Wednesday, March 7, 2012

What literary devices are in Act I, Scene 1 of Hamlet?

Act I, Scene 1 of Hamlet is the exposition of Shakespeare's play, and, as such, it establishes the mood and provides background information for the drama. In generating the mood and information, there are a number of literary devices that are employed.


As the scene opens, Francisco, a soldier, comes to relieve the watchman and officer, Bernardo. Francisco is happy to be relieved because it is bitter cold and he is "sick at heart" (l.8); further, he tells Bernardo that he has had a quiet night, with "Not a mouse stirring"(l.10), both of which are figures of speech for unhappy and nothing happening, respectively. 


In lines 35-36, there is visual and auditory imagery:
Bernardo speaks of "yond same star" that...has moved along its course "t'illume" one part of heaven" where it "burns" (visual imagery). There is also a "bell then beating one" (auditory imagery).

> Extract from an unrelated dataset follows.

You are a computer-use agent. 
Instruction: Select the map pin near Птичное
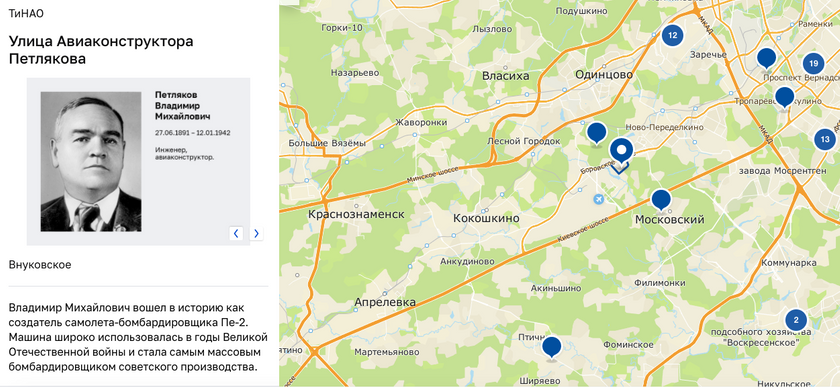click(x=551, y=348)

In line 64, Marcellus refers to the time as "this dead hour," affording the hour personification.
In another example of this personification, in line 76, Marcellus asks why "the night is joint-laborer with the day," referring to the war preparations that go on twenty-four hours a day.   


In line 101, there is synedoche used--"But to recover of us, by strong hand" as the body part "hand" is used to mean the fighters that Fortinbras has assembled.


In line 112-113 a worried Horatio makes a historical allusion to Julius Caesar: 



In the most high and palmy state of Rome,


A little ere the mightiest Julius fell,



and a mythological allusion to Neptune as he describes what occurred the night before Caesar's death stars, using such metaphors [unstated comparisons that are implied in this case] as "with trains of fire and dews of blood" to describe some of the sights of that evening.


In 149-150 after the ghost appears, there is a simile in Horatio's words as he describes the spirit that "started (jumped) like a guilty thing."


In line 152 there is a metaphor as Horatio continues his description of the ghost, comparing the rooster to a trumpet: "The cock, that is the trumpet to the morn."